Content starts
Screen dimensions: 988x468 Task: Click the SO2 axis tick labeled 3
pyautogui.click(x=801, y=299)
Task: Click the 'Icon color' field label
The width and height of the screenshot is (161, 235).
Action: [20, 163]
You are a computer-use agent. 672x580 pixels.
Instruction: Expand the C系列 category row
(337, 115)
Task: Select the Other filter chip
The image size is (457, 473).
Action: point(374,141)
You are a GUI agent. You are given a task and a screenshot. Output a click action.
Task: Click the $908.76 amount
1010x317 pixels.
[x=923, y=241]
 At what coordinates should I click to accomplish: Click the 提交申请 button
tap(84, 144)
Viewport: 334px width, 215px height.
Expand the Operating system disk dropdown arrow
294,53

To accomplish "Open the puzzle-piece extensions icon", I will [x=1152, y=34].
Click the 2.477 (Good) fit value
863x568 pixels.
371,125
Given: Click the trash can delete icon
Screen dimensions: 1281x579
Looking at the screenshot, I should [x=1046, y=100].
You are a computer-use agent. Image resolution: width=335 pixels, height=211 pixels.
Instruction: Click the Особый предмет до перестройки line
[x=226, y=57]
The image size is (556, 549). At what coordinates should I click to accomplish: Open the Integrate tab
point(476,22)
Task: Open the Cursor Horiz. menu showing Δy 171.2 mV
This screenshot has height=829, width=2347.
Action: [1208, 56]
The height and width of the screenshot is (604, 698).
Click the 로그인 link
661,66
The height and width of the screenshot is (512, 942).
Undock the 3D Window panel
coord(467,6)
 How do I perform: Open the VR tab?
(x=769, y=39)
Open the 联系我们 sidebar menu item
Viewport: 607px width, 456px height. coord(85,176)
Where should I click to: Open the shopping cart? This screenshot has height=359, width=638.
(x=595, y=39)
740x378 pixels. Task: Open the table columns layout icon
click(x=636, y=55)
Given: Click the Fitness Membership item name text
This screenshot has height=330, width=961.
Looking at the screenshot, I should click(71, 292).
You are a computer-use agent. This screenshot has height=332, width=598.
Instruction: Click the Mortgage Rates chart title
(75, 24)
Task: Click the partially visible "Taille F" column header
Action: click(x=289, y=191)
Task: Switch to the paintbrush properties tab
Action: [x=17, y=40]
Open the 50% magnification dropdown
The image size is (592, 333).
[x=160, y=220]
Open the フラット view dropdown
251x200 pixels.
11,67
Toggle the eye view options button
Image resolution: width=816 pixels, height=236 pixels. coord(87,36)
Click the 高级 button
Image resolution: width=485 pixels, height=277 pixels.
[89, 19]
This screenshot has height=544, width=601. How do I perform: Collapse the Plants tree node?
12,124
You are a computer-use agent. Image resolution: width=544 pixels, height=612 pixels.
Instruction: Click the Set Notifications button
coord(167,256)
Content ends
* [Task description]:
Give back all of the entries exactly as written.

* [Your solution]:
Screen dimensions: 988x468 Task: Click the SO2 axis tick labeled 3
pyautogui.click(x=801, y=299)
Task: Click the 'Icon color' field label
The width and height of the screenshot is (161, 235).
Action: [20, 163]
You are a computer-use agent. 672x580 pixels.
Instruction: Expand the C系列 category row
(337, 115)
Task: Select the Other filter chip
The image size is (457, 473).
Action: point(374,141)
You are a GUI agent. You are given a task and a screenshot. Output a click action.
Task: Click the $908.76 amount
1010x317 pixels.
[x=923, y=241]
 At what coordinates should I click to accomplish: Click the 提交申请 button
tap(84, 144)
Viewport: 334px width, 215px height.
Expand the Operating system disk dropdown arrow
294,53

To accomplish "Open the puzzle-piece extensions icon", I will [x=1152, y=34].
Click the 2.477 (Good) fit value
863x568 pixels.
371,125
Given: Click the trash can delete icon
Screen dimensions: 1281x579
Looking at the screenshot, I should [x=1046, y=100].
You are a computer-use agent. Image resolution: width=335 pixels, height=211 pixels.
Instruction: Click the Особый предмет до перестройки line
[x=226, y=57]
The image size is (556, 549). At what coordinates should I click to accomplish: Open the Integrate tab
point(476,22)
Task: Open the Cursor Horiz. menu showing Δy 171.2 mV
This screenshot has height=829, width=2347.
Action: [1208, 56]
The height and width of the screenshot is (604, 698).
Click the 로그인 link
661,66
The height and width of the screenshot is (512, 942).
Undock the 3D Window panel
coord(467,6)
 How do I perform: Open the VR tab?
(x=769, y=39)
Open the 联系我们 sidebar menu item
Viewport: 607px width, 456px height. coord(85,176)
Where should I click to: Open the shopping cart? This screenshot has height=359, width=638.
(x=595, y=39)
740x378 pixels. Task: Open the table columns layout icon
click(x=636, y=55)
Given: Click the Fitness Membership item name text
This screenshot has height=330, width=961.
Looking at the screenshot, I should click(71, 292).
You are a computer-use agent. This screenshot has height=332, width=598.
Instruction: Click the Mortgage Rates chart title
(75, 24)
Task: Click the partially visible "Taille F" column header
Action: click(x=289, y=191)
Task: Switch to the paintbrush properties tab
Action: [x=17, y=40]
Open the 50% magnification dropdown
The image size is (592, 333).
[x=160, y=220]
Open the フラット view dropdown
251x200 pixels.
11,67
Toggle the eye view options button
Image resolution: width=816 pixels, height=236 pixels. coord(87,36)
Click the 高级 button
Image resolution: width=485 pixels, height=277 pixels.
[89, 19]
This screenshot has height=544, width=601. How do I perform: Collapse the Plants tree node?
12,124
You are a computer-use agent. Image resolution: width=544 pixels, height=612 pixels.
Instruction: Click the Set Notifications button
coord(167,256)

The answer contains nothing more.